- Exercise description
Your job with the data below: print everything from the line that holds "Click the Schema name: label" down to the line that holds "Given: Switch to the Transmit ribbon tab", ends included, exactly, and nothing else.

- Exercise materials

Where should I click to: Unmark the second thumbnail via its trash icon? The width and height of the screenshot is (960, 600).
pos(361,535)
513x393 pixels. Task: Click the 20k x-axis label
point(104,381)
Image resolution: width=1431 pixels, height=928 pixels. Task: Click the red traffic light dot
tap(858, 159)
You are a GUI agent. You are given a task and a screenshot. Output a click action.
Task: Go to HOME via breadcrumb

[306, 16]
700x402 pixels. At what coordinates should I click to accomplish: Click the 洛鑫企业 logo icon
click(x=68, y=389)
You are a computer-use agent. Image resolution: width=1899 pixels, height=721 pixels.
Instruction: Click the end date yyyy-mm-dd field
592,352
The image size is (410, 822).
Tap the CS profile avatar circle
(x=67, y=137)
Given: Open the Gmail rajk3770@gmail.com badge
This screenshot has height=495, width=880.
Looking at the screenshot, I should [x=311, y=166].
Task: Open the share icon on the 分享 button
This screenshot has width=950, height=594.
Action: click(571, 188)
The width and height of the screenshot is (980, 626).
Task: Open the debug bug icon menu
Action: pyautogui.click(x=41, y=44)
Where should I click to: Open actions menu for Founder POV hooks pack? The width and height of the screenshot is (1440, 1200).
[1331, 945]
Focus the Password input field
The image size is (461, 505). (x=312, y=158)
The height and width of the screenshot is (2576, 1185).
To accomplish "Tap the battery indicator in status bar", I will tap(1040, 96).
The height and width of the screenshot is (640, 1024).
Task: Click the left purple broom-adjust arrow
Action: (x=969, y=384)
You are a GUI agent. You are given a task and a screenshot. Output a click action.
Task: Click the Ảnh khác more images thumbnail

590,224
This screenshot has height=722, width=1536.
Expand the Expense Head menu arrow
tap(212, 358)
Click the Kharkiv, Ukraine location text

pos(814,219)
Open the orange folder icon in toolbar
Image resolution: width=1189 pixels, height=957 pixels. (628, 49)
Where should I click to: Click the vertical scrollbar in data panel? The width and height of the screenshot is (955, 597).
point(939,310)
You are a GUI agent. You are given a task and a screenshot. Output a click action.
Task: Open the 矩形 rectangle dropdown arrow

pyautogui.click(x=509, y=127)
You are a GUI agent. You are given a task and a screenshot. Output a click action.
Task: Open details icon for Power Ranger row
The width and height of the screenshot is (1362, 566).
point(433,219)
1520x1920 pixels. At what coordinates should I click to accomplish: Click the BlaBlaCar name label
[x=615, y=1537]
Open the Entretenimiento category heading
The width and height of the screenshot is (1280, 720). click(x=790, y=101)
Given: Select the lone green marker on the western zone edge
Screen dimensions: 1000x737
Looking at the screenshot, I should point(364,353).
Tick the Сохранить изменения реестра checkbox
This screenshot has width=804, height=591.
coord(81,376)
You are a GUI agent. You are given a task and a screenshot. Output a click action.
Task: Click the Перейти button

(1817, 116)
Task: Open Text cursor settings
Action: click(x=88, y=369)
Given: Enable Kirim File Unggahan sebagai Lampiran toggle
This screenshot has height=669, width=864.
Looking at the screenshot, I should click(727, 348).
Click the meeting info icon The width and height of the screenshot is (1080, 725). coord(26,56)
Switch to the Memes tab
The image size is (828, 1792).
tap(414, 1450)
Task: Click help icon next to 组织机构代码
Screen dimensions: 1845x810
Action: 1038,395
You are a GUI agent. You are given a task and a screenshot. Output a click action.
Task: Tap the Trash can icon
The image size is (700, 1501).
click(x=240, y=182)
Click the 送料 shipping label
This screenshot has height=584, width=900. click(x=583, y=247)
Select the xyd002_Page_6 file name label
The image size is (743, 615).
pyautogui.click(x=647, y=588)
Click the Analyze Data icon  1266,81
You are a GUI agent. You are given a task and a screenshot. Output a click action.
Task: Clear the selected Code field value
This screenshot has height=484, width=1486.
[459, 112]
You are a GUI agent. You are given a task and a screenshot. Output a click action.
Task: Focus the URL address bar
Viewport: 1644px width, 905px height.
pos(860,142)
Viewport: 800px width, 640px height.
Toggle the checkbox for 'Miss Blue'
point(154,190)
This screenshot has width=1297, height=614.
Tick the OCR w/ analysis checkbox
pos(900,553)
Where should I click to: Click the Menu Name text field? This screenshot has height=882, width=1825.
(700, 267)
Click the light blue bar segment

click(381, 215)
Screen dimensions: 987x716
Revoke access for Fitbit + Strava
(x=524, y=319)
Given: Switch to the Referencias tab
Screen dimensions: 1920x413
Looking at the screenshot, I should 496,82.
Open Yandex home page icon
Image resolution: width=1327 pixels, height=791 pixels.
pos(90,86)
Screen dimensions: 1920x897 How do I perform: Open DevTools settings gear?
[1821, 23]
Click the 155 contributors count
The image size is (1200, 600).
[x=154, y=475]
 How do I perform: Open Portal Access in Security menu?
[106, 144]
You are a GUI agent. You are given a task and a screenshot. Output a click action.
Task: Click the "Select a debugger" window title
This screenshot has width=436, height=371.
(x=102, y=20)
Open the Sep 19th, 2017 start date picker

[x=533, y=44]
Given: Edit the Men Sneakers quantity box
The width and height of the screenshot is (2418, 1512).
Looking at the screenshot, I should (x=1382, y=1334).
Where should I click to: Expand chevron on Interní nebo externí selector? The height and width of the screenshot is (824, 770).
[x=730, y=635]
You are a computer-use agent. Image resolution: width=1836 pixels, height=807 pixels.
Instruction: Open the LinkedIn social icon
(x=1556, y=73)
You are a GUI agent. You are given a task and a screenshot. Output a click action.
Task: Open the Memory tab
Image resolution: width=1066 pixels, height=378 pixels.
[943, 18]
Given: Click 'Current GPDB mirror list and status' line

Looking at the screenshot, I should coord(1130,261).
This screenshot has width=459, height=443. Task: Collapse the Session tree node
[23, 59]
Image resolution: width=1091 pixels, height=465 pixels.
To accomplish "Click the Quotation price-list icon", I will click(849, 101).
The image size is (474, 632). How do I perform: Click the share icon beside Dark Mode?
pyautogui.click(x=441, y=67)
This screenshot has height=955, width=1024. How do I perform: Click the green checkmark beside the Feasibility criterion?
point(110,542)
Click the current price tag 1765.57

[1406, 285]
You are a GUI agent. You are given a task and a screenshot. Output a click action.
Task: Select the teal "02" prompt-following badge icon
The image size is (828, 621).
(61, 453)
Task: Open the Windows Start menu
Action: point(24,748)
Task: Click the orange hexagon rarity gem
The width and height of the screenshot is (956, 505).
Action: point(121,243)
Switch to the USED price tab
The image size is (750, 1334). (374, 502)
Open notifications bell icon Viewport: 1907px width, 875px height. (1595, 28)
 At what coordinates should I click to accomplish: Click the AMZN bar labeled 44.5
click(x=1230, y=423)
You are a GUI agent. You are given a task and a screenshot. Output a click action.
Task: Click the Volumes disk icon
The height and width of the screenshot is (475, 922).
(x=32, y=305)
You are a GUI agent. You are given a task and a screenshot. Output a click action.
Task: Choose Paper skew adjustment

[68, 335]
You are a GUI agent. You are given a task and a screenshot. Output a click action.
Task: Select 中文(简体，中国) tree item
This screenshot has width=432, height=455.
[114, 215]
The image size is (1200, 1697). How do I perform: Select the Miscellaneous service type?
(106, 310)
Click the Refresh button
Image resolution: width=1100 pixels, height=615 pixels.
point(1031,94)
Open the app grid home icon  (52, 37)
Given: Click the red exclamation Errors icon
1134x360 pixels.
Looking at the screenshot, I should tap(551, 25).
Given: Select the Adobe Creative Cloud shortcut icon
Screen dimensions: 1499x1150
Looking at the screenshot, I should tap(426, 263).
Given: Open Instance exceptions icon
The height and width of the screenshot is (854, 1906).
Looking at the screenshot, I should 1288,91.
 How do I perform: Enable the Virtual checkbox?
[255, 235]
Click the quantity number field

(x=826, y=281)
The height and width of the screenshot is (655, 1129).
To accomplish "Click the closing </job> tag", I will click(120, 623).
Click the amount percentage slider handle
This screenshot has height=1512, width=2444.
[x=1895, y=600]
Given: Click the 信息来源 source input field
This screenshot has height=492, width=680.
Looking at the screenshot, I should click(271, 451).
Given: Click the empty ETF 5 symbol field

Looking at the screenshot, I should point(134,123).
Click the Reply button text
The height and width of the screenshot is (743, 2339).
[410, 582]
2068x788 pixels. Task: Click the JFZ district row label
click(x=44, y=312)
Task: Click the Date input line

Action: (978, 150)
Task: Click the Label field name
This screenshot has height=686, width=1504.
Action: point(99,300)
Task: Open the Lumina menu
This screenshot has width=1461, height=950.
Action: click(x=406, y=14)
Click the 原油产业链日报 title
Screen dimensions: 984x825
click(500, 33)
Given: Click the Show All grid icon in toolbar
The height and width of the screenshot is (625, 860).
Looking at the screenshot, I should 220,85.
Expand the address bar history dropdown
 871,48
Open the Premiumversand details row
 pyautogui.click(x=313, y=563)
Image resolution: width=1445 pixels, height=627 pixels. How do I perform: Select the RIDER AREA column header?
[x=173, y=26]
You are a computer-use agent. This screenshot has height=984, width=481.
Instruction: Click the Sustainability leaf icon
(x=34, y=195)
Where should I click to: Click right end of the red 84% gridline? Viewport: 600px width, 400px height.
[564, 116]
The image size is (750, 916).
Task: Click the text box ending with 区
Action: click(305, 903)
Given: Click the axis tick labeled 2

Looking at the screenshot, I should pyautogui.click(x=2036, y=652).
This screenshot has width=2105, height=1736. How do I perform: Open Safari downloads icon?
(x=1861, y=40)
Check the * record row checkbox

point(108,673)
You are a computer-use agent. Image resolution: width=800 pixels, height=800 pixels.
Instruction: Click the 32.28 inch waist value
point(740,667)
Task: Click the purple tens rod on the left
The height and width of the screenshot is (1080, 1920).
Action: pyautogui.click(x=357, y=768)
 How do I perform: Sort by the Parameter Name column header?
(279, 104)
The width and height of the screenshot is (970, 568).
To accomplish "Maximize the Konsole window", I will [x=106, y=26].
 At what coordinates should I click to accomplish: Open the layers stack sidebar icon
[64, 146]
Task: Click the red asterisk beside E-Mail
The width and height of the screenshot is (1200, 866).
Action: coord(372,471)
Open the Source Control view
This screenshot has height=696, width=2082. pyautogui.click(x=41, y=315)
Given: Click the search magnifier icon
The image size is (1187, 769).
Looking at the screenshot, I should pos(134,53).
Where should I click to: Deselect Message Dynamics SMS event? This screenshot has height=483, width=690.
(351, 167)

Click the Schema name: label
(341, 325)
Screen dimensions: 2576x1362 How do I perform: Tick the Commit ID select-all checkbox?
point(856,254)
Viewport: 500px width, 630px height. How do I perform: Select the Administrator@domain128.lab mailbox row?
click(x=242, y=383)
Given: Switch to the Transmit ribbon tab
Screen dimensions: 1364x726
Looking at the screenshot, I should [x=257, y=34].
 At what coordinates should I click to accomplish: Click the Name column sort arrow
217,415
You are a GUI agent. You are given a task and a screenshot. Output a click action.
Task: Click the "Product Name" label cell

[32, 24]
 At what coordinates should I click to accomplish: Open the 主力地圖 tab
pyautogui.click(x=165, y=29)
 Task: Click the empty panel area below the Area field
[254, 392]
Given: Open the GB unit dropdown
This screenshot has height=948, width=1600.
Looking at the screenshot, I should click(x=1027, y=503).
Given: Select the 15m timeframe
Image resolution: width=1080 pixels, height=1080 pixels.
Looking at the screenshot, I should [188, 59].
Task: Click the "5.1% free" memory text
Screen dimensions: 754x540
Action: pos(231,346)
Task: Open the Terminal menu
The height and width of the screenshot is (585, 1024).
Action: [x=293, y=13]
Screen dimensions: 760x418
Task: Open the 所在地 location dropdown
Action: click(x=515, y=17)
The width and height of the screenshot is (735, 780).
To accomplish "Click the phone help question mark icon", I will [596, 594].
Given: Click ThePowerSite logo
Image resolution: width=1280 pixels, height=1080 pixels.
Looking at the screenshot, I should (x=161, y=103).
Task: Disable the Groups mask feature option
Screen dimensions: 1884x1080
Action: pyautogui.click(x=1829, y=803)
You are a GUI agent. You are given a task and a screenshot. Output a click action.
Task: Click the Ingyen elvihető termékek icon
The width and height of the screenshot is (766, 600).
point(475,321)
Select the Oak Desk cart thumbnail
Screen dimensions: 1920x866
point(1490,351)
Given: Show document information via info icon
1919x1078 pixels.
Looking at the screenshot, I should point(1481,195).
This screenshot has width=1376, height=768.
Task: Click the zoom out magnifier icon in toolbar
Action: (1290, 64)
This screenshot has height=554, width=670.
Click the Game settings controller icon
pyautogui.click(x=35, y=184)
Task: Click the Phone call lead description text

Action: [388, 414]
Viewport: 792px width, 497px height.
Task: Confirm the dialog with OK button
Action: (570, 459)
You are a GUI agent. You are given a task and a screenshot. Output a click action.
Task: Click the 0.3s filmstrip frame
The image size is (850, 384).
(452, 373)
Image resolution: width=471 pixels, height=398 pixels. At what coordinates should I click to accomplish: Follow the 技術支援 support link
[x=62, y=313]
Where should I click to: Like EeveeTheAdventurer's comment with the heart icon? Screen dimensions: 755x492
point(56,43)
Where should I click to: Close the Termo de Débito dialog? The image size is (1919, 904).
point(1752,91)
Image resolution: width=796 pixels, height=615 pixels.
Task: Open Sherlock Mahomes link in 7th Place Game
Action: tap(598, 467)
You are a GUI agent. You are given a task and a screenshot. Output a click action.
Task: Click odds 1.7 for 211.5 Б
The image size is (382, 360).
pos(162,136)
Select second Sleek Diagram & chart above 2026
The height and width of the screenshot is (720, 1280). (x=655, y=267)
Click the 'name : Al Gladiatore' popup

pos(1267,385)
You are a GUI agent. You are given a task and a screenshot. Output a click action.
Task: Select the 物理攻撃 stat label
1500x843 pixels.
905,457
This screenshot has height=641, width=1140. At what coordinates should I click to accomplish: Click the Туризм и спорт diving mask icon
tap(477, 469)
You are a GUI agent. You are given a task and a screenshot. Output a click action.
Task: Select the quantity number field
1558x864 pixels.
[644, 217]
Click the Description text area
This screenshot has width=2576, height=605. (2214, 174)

- Solution below
Click the Schema name: label
(341, 325)
Screen dimensions: 2576x1362 How do I perform: Tick the Commit ID select-all checkbox?
point(856,254)
Viewport: 500px width, 630px height. How do I perform: Select the Administrator@domain128.lab mailbox row?
click(x=242, y=383)
Given: Switch to the Transmit ribbon tab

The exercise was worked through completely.